§ **任务要求**: 将以下全部材料逐行重写，答案以外的文字原样保留，答案里的坐标值一律乘以1.65，再四舍五入取整（0.5进一）。图片不要写进答案。

§ **练习材料**:
————

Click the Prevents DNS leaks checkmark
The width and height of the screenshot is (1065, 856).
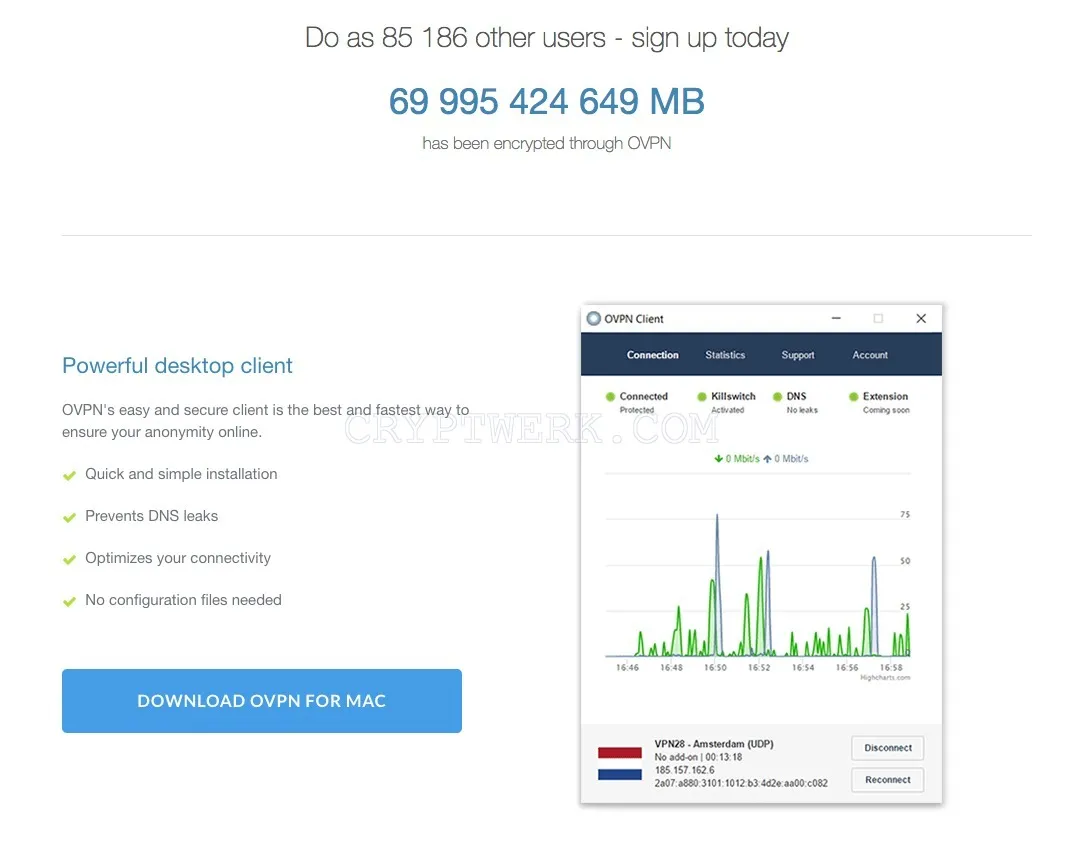(69, 517)
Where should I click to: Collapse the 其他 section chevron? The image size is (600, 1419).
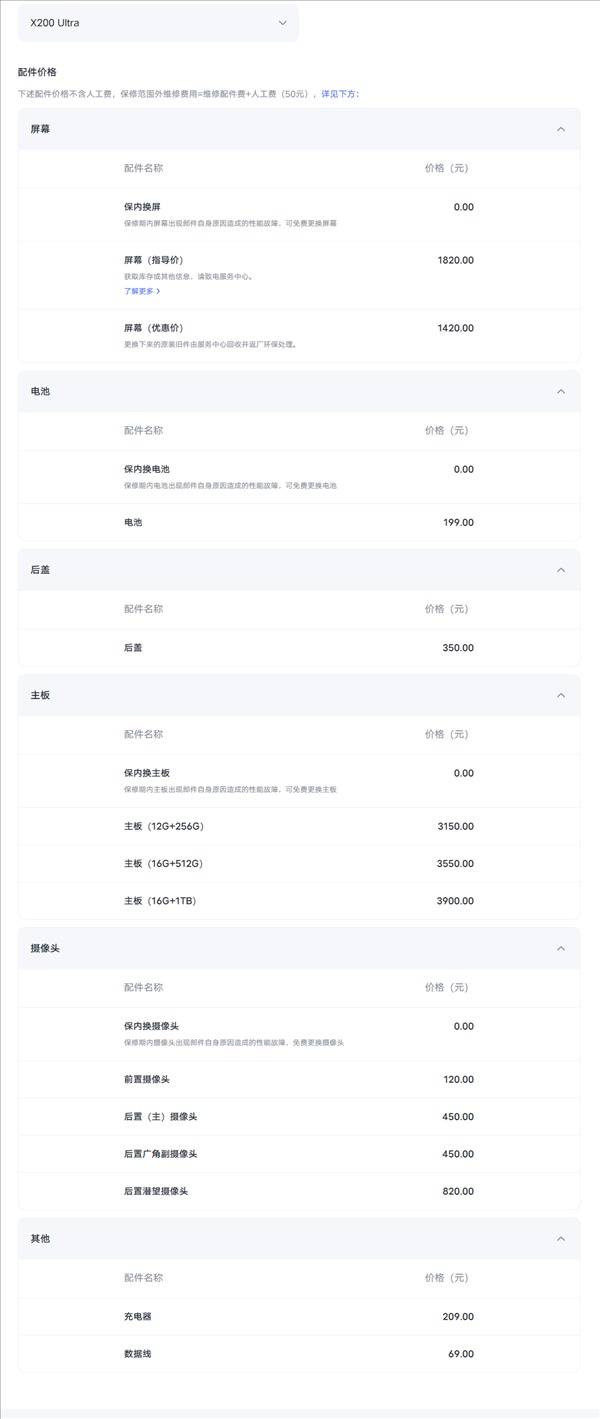click(561, 1239)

————

§ **任务解答**:
Click the Prevents DNS leaks checkmark
The width and height of the screenshot is (1065, 856).
(114, 853)
Where should I click to: Collapse the 其他 section chevron? The image size is (600, 1419).
click(926, 2044)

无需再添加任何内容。